**Te doen:** Herhaal letterlijk het stuk uit de gegevens hieronder, vanaf de regel met "Where should I click to: Open the" tot en met de regel met "pyautogui.click(x=45, y=48)".
╭──
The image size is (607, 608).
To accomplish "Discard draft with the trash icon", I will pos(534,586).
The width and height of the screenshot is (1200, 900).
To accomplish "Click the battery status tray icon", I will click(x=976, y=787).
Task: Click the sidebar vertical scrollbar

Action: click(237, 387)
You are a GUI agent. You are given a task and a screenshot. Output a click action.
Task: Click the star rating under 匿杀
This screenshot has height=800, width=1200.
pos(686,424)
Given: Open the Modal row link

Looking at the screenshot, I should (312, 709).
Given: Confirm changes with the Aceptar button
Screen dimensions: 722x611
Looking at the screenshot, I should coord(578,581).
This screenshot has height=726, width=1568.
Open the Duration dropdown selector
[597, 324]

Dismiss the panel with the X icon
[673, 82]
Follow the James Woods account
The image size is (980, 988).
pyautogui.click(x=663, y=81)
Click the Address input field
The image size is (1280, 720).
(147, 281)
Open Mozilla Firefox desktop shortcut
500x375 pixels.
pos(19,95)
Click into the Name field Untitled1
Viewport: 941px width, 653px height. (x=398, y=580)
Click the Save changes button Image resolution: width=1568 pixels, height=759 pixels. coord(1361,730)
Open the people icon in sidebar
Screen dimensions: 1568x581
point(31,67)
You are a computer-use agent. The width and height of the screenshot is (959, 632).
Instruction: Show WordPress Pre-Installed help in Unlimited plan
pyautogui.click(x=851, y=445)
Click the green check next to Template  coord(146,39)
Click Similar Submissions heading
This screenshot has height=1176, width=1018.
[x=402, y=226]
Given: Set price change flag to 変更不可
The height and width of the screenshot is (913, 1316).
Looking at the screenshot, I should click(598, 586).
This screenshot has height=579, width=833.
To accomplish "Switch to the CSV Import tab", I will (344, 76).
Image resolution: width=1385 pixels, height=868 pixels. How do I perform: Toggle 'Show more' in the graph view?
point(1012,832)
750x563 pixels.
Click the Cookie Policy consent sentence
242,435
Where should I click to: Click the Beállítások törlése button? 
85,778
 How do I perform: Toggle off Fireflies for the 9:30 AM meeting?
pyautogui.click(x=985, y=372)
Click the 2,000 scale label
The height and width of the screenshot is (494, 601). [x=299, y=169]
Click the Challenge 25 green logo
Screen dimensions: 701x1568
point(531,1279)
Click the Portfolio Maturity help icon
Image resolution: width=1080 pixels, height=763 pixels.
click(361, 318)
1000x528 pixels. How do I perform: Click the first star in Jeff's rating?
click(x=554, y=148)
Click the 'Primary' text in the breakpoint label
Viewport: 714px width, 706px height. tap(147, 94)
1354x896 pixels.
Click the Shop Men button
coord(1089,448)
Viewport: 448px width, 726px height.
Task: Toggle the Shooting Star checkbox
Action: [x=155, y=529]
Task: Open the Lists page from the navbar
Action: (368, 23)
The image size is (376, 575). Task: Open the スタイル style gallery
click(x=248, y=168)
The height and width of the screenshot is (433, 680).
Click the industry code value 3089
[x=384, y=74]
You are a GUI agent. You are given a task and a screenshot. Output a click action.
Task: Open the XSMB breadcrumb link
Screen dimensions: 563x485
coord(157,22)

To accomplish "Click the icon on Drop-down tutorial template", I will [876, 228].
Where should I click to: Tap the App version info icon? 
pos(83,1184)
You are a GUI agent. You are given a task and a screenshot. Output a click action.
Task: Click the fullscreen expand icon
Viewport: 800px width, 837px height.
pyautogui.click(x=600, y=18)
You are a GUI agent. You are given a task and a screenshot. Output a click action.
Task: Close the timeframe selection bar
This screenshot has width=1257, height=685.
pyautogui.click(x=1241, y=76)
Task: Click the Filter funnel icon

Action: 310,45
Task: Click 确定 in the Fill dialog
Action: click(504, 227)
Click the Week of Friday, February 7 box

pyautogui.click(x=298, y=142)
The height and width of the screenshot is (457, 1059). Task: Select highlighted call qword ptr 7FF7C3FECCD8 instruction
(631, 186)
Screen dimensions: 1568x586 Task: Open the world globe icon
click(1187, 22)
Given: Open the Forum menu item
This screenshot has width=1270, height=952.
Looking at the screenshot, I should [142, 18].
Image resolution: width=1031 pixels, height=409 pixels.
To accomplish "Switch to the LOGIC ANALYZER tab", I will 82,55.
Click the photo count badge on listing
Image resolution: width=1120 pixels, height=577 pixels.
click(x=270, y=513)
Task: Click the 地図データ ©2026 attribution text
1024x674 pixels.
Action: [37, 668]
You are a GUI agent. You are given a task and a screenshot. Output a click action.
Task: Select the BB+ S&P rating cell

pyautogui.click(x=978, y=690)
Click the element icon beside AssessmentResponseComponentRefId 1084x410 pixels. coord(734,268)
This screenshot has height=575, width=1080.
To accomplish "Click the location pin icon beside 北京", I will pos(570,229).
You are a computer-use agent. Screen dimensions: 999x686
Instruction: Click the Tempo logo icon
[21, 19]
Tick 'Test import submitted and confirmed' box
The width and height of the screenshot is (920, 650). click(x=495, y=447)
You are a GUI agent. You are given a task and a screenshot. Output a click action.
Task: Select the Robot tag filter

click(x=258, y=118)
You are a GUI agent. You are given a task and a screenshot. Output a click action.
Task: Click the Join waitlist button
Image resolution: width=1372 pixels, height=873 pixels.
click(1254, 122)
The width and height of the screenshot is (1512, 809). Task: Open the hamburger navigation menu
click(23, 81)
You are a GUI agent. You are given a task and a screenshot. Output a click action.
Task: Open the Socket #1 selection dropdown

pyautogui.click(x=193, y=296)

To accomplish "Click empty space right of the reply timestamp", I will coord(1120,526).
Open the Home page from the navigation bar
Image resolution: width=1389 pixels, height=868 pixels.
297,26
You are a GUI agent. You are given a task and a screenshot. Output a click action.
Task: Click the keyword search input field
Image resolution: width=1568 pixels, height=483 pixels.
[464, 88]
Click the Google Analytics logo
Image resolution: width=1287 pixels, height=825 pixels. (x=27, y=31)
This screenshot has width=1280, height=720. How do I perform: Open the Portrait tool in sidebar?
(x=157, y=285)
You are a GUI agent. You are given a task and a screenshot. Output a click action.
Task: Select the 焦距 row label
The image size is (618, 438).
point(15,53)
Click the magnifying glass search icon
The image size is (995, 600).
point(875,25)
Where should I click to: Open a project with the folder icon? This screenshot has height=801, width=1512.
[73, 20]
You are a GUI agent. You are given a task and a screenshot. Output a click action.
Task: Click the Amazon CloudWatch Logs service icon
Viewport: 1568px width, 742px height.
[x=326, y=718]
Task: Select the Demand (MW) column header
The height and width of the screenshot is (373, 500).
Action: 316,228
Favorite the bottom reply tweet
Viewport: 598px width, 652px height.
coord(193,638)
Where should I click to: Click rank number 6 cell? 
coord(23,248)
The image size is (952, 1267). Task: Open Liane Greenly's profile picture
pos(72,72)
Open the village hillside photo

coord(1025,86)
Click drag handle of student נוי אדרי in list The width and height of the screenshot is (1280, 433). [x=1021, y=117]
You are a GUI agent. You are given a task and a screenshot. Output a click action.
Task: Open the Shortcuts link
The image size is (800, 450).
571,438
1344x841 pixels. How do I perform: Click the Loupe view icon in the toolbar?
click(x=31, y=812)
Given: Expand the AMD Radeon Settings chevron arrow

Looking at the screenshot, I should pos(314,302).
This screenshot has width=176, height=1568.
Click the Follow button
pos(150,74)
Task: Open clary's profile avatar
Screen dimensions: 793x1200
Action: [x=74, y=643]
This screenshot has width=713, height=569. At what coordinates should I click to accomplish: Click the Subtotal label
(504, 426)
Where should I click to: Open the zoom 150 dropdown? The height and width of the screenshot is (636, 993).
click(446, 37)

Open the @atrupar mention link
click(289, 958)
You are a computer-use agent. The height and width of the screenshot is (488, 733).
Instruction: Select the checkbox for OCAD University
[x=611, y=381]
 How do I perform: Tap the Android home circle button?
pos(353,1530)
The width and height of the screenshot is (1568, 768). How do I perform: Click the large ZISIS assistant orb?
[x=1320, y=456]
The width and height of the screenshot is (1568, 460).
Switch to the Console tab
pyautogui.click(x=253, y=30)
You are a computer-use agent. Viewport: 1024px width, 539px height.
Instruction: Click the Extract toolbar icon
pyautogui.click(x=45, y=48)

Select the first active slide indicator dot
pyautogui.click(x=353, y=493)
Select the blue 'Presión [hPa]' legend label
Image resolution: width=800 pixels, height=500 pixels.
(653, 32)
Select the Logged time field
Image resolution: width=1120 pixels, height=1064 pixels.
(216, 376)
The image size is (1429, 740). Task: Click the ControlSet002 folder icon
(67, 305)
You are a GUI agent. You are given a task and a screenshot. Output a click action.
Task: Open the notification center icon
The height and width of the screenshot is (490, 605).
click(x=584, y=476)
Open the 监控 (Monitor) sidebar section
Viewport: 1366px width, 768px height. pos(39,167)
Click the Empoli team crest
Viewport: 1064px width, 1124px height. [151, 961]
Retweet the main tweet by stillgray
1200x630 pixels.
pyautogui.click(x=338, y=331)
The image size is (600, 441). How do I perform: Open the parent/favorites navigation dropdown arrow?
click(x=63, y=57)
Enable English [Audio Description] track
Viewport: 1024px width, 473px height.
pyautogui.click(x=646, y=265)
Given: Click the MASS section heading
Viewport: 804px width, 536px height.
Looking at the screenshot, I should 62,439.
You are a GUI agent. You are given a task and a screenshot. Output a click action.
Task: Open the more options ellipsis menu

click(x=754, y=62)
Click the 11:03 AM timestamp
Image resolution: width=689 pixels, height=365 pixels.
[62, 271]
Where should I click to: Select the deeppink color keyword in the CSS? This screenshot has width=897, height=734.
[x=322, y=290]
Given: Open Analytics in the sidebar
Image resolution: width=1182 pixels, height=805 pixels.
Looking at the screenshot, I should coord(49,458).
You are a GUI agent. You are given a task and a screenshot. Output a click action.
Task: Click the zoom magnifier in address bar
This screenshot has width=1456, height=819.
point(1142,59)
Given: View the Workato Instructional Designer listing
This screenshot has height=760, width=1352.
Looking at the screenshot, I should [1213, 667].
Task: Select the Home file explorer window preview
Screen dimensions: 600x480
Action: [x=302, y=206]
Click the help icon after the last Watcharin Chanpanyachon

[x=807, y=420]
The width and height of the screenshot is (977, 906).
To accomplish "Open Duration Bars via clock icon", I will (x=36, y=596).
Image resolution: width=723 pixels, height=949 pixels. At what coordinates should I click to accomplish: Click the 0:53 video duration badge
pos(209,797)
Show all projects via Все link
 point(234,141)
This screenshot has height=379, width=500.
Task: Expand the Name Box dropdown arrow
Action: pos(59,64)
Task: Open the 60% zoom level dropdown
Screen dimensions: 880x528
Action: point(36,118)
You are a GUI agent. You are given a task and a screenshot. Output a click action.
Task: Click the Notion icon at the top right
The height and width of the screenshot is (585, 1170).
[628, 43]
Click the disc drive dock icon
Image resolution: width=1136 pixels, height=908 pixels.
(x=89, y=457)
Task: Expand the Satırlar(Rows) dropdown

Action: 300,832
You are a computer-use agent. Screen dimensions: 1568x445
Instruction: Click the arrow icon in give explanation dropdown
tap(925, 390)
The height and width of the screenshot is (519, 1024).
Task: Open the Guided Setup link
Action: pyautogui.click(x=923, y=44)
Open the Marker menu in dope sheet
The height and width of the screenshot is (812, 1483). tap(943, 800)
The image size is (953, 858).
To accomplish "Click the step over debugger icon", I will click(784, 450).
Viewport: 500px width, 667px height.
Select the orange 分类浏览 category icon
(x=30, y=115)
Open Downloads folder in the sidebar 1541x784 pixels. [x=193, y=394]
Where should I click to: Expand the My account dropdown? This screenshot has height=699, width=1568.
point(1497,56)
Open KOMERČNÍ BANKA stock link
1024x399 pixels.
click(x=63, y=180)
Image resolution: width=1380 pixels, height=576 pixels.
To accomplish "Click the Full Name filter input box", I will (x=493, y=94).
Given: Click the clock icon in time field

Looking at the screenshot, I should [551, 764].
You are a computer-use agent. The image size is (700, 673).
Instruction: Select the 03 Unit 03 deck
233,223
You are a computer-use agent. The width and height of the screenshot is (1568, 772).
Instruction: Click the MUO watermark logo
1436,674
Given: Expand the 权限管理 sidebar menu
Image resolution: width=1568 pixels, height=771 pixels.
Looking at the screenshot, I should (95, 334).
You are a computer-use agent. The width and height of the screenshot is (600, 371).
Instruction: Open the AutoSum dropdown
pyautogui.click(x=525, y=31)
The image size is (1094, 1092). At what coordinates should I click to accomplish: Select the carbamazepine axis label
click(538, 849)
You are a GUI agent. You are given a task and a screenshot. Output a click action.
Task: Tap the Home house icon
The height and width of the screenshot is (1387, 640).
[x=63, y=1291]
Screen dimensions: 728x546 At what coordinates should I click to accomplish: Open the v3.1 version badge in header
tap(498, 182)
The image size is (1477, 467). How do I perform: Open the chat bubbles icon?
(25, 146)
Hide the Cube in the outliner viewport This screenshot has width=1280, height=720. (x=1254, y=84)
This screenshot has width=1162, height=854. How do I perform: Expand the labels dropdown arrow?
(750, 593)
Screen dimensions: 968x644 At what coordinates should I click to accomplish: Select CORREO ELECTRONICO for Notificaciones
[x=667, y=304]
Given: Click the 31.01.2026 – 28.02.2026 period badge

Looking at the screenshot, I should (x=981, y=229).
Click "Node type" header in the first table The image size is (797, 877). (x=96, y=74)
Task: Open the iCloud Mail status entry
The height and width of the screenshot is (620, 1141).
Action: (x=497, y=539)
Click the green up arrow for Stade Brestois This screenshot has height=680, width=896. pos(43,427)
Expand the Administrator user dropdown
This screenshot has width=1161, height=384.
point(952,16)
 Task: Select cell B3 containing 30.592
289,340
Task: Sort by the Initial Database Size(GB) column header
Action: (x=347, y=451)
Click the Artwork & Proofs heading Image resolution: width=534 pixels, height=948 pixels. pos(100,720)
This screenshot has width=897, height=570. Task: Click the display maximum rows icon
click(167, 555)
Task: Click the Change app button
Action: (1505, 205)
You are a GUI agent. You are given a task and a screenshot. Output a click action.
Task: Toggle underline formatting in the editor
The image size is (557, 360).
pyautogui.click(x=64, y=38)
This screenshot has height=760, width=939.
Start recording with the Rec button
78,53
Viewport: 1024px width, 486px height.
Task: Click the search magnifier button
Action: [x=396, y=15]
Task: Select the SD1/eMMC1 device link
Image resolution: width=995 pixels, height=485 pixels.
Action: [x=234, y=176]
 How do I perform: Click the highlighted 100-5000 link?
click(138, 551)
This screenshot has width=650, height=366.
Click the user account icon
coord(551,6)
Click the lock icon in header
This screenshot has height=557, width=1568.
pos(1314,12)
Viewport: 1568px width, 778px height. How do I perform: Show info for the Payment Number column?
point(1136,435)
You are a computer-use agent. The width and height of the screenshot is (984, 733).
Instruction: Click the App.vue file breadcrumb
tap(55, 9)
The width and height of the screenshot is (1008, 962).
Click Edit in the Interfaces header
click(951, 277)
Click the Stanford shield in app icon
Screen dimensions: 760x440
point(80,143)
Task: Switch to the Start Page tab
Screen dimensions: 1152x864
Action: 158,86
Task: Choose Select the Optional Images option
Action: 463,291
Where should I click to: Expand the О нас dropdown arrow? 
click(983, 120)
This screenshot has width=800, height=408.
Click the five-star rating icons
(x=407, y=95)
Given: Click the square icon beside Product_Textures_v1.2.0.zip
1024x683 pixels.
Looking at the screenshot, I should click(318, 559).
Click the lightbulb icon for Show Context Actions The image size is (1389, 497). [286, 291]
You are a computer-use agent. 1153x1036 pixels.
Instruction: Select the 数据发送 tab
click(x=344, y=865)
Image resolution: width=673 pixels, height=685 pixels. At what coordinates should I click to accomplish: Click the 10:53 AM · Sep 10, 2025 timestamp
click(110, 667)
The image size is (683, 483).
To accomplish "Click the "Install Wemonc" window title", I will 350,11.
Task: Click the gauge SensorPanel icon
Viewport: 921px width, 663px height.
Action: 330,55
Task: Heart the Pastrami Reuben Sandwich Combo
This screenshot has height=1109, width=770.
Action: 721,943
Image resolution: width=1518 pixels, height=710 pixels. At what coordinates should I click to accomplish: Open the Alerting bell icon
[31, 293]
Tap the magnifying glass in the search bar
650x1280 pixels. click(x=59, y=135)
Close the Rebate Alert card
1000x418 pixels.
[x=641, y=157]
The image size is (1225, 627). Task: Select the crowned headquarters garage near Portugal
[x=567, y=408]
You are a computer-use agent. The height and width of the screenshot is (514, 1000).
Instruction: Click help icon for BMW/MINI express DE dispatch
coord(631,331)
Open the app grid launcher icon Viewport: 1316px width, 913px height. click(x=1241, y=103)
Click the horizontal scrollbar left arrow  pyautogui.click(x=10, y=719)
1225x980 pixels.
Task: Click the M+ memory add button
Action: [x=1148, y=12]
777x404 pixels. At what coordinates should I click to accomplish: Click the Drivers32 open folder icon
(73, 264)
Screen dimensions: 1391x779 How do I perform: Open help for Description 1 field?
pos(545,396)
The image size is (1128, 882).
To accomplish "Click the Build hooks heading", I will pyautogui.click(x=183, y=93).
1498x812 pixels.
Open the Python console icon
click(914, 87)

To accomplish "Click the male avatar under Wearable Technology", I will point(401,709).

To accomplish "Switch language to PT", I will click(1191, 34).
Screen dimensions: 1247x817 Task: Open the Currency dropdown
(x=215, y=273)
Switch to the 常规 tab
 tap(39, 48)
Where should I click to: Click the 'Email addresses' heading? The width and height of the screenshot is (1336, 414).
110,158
╰──
**Taakresultaat:**
Where should I click to: Open the zoom 150 dropdown? The height and width of the screenshot is (636, 993).
click(446, 37)

Open the @atrupar mention link
click(289, 958)
You are a computer-use agent. The height and width of the screenshot is (488, 733).
Instruction: Select the checkbox for OCAD University
[x=611, y=381]
 How do I perform: Tap the Android home circle button?
pos(353,1530)
The width and height of the screenshot is (1568, 768). How do I perform: Click the large ZISIS assistant orb?
[x=1320, y=456]
The width and height of the screenshot is (1568, 460).
Switch to the Console tab
pyautogui.click(x=253, y=30)
You are a computer-use agent. Viewport: 1024px width, 539px height.
Instruction: Click the Extract toolbar icon
pyautogui.click(x=45, y=48)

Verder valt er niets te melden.